* [Description of the task]: Every entry below must be transcribed exactly, with no line missing.
____________
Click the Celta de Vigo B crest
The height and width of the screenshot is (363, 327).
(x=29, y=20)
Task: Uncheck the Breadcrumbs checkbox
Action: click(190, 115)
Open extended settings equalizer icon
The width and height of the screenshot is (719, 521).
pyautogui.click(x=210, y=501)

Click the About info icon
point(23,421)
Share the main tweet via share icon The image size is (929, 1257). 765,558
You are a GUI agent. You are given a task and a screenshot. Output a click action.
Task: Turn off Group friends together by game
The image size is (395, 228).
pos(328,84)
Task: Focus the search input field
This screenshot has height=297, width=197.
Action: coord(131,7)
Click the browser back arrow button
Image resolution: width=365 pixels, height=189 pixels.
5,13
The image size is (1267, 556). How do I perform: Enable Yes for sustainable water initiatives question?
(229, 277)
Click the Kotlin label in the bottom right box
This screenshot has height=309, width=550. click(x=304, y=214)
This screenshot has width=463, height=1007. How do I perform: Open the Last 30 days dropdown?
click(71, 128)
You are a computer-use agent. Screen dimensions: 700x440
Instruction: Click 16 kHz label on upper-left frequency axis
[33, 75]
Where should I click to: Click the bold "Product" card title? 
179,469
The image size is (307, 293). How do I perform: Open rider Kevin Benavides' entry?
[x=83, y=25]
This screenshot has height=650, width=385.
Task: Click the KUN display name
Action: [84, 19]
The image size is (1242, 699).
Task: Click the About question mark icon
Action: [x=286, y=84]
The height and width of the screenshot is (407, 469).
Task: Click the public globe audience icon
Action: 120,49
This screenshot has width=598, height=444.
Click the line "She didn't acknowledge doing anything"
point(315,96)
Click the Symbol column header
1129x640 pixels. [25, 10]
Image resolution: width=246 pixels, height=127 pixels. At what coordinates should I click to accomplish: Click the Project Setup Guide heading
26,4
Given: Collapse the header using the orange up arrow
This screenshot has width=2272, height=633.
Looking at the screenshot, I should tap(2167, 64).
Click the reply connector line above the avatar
____________
* [Exercise solution]:
Click the Celta de Vigo B crest
The height and width of the screenshot is (363, 327).
(x=29, y=20)
Task: Uncheck the Breadcrumbs checkbox
Action: click(190, 115)
Open extended settings equalizer icon
The width and height of the screenshot is (719, 521).
pyautogui.click(x=210, y=501)

Click the About info icon
point(23,421)
Share the main tweet via share icon The image size is (929, 1257). 765,558
You are a GUI agent. You are given a task and a screenshot. Output a click action.
Task: Turn off Group friends together by game
The image size is (395, 228).
pos(328,84)
Task: Focus the search input field
This screenshot has height=297, width=197.
Action: coord(131,7)
Click the browser back arrow button
Image resolution: width=365 pixels, height=189 pixels.
5,13
The image size is (1267, 556). How do I perform: Enable Yes for sustainable water initiatives question?
(229, 277)
Click the Kotlin label in the bottom right box
This screenshot has height=309, width=550. click(x=304, y=214)
This screenshot has width=463, height=1007. How do I perform: Open the Last 30 days dropdown?
click(71, 128)
You are a computer-use agent. Screen dimensions: 700x440
Instruction: Click 16 kHz label on upper-left frequency axis
[33, 75]
Where should I click to: Click the bold "Product" card title? 
179,469
The image size is (307, 293). How do I perform: Open rider Kevin Benavides' entry?
[x=83, y=25]
This screenshot has height=650, width=385.
Task: Click the KUN display name
Action: [84, 19]
The image size is (1242, 699).
Task: Click the About question mark icon
Action: [x=286, y=84]
The height and width of the screenshot is (407, 469).
Task: Click the public globe audience icon
Action: 120,49
This screenshot has width=598, height=444.
Click the line "She didn't acknowledge doing anything"
point(315,96)
Click the Symbol column header
1129x640 pixels. [25, 10]
Image resolution: width=246 pixels, height=127 pixels. At what coordinates should I click to accomplish: Click the Project Setup Guide heading
26,4
Given: Collapse the header using the orange up arrow
This screenshot has width=2272, height=633.
Looking at the screenshot, I should tap(2167, 64).
Click the reply connector line above the avatar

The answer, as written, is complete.